[Your task]:
Wherever a line of the records contains "volume", copy that line.

Source material Block Start

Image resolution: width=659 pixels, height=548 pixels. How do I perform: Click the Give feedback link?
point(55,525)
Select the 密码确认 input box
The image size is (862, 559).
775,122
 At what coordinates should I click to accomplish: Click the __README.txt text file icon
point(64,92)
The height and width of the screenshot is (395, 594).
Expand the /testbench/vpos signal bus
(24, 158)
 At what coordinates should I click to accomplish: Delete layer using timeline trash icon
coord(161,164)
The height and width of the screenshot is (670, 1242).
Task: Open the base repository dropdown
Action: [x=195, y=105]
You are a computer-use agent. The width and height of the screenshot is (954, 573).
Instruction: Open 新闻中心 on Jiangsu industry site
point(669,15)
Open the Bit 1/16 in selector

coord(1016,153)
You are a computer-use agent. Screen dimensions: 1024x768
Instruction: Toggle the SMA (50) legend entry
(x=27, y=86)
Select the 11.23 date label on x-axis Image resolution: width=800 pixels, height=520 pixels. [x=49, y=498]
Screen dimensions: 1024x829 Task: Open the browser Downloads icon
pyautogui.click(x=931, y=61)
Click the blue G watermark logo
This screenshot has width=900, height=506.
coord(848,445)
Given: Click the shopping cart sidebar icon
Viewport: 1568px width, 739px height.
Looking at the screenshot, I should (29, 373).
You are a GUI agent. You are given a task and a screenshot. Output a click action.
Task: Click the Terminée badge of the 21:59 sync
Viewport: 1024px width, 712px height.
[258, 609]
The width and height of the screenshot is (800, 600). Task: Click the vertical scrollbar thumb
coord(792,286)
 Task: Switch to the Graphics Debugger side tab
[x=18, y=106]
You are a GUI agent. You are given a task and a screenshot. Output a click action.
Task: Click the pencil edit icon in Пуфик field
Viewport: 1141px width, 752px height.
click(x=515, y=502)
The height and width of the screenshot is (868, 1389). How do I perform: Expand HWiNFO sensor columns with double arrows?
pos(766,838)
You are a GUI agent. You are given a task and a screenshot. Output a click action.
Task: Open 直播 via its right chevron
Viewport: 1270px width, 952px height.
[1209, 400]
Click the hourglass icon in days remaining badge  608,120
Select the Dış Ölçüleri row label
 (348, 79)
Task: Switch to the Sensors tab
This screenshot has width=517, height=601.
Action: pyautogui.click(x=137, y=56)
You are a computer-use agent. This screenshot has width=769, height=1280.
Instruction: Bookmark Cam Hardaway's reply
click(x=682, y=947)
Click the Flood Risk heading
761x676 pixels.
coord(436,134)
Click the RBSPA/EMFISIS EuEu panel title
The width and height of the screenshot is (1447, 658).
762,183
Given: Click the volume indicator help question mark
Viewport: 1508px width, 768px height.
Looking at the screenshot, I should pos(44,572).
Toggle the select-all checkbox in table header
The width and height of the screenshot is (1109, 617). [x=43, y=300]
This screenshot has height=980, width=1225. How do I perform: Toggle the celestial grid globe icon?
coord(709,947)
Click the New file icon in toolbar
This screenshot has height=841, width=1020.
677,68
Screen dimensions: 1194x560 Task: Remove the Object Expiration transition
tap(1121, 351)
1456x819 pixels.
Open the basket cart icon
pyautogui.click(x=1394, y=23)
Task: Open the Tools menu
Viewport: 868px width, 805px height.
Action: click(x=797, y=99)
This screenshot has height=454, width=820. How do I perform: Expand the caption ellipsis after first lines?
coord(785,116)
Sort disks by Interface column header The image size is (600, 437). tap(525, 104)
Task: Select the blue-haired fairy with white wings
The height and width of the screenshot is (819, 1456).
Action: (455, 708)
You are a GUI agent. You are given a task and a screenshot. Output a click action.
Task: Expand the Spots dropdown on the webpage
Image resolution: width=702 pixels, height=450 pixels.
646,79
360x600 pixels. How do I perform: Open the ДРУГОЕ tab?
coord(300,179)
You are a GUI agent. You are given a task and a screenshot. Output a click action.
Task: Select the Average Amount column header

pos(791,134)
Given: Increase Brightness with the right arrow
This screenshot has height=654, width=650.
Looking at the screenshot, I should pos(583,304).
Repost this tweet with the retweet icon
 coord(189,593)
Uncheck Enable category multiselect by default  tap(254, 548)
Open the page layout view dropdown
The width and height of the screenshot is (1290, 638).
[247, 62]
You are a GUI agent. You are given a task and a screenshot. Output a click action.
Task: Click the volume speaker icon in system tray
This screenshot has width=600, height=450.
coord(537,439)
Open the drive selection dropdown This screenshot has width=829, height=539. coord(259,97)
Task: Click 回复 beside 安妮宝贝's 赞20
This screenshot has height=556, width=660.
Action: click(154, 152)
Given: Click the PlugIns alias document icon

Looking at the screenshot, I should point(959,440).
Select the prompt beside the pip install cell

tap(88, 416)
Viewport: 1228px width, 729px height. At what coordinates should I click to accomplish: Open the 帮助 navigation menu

Source material Block End

[Result for this task]:
Given: Click the volume indicator help question mark
Task: Click the volume speaker icon in system tray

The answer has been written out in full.